CMS' payment to the sites was based on 100 percent of FFS costs for demonstration-eligible enrollees, compared with the standard 95 percent of FFS costs paid to regular Medicare-risk contractors. In return for this higher payment level, the sites were expected to provide “extra benefits” equal to the 5 percent extra payment. Because virtually all Medicare-risk contractors (including Kaiser and HOI) provide some additional, non-Medicare covered benefits to their regular risk enrollees within the 95 percent payment level, CMS defined extra benefits as benefits over and above what the sites offered to their regular Medicare-risk enrollees.

9

DOPPS is a prospective, observational study involving a sample of hemodialysis patients randomly selected from nationally representative dialysis facilities in the U.S.

10

The Lewin Group and University Renal Research and Education Association (2002), stated different predicted costs resulting from a cost model that the report's authors acknowledged had a tendency to predict lower-than-actual costs.

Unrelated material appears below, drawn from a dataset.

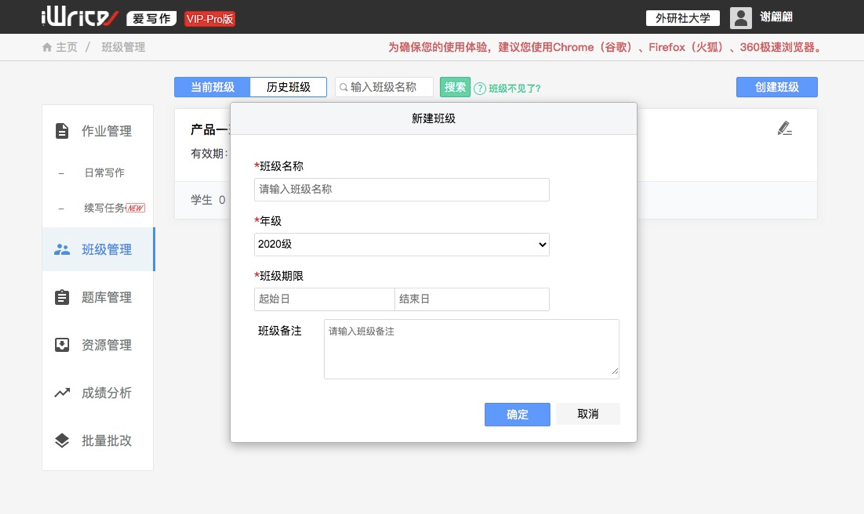The height and width of the screenshot is (514, 864).
Task: Open 批量批改 layers icon in sidebar
Action: click(62, 441)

Since the time of the report, predicted cost estimates were corrected for retransformation bias by means of a smearing estimator.

11

Capitation revenues include payments actually received from CMS for the months included in the reporting period, as well as payment expected from the sites, but not yet received at the time of report submission. For instance, CMS payment of the transplant rate for the 3 months surrounding a transplant often lagged behind other payments.

12

Based on OACT's estimate that the typical Medicare cost-sharing responsibility for ESRD beneficiaries is $500 per month, or $6,000 per year, and on the average ESRD beneficiary on whom CMS' capitation rates were based, $6,000 is approximately 10 percent of total costs for Medicare-covered services (i.e., the amount covered by Medicare plus patient out-of-pocket costs).